「ホモー・ホミニー・ルプス」と読みます。
homoは、「人間」を意味する第3変化名詞 homo,-minis c.の単数・主格。hominiは、同じ名詞の単数・与格です。
lupusは「狼」を意味する第2変化名詞 lupus,-i m.の単数・主格です。
動詞 est が省略されています。
「人間は、人間にとって、狼である。」という意味になります。
原文には、Lupus est homo homini.の語順で出てきますが、一般には表題の形で知られます。
ローマの喜劇作家プラウトゥスの『ろば物語』に出てくる言葉です(Asin.495)。

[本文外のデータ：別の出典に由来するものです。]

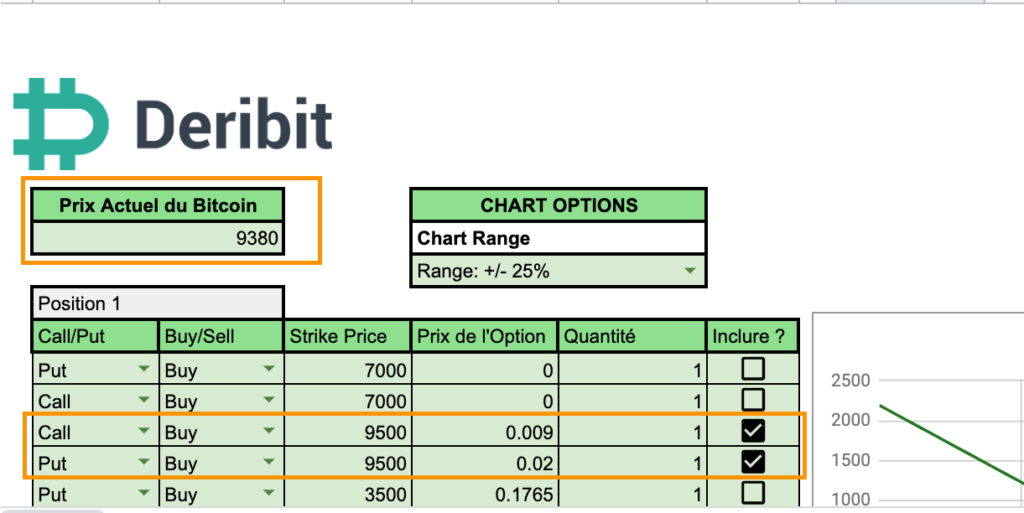Open Chart Range dropdown showing +/- 25%

(x=558, y=271)
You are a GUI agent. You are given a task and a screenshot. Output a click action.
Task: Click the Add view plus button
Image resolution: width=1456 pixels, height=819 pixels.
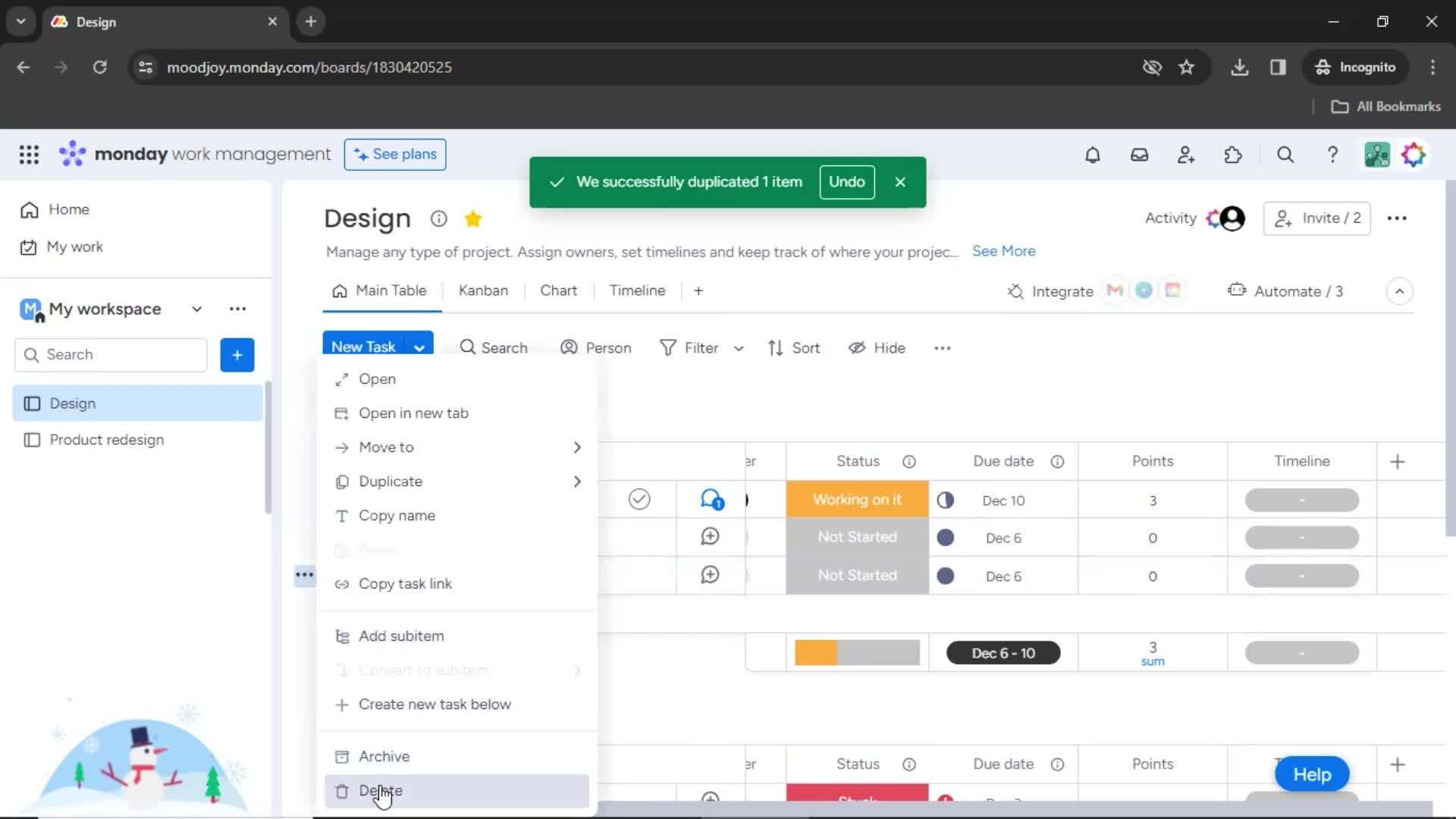click(x=697, y=291)
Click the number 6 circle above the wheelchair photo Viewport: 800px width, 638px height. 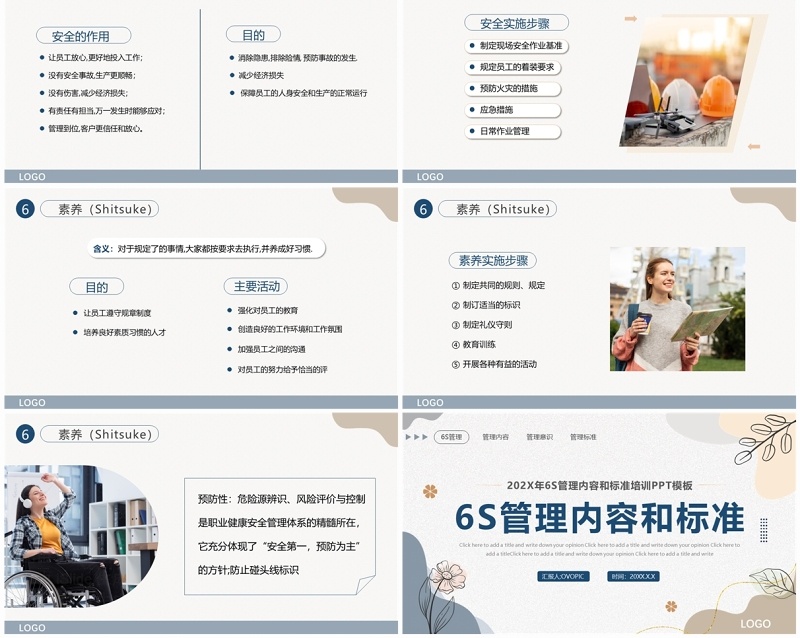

ローマ喜劇集 (1) (西洋古典叢書) プラウトゥス 木村 健治

余談

表題の言葉は「人を見たら泥棒と思え」と同じニュアンスで用いられています。同じく喜劇作家カエキリウスの断片に、「人間は人間にとって神。もしも義務を知るならば」という言葉が残ります。断片なのでこれ以上はわかりませんが、「義務を知らなければ狼」という含みが感じられるので、基本は人間不信の言葉なのかもしれません。

人間社会はしょせん弱肉強食の世界だと言う人がいます。そう割り切るとき、タイトルの言葉はこの立場の人たちの心情を代弁します。しかし、人間関係をめぐるすべての営みを戦いとみなすことには抵抗があります。とりわけ、自分の身の回りの家族や友人の顔を思い浮かべるときには。ただし、カエキリウスが述べたように、人として義務を果たさなければ、身近な人間関係の中にさえ信頼を築くことはできない。これは確かなことでしょう。

義務というと大げさですが、親は心を込めて子を育て、子は親の恩に報いるよう努力する。友人同士は助けあって信頼を築いていく。困った人がいたら助けてあげる。そういう当たり前のことを指します。人と人が当たり前のこと(義務)を安々とやってのけるとき、人間は人間にとって狼とは言えないでしょう。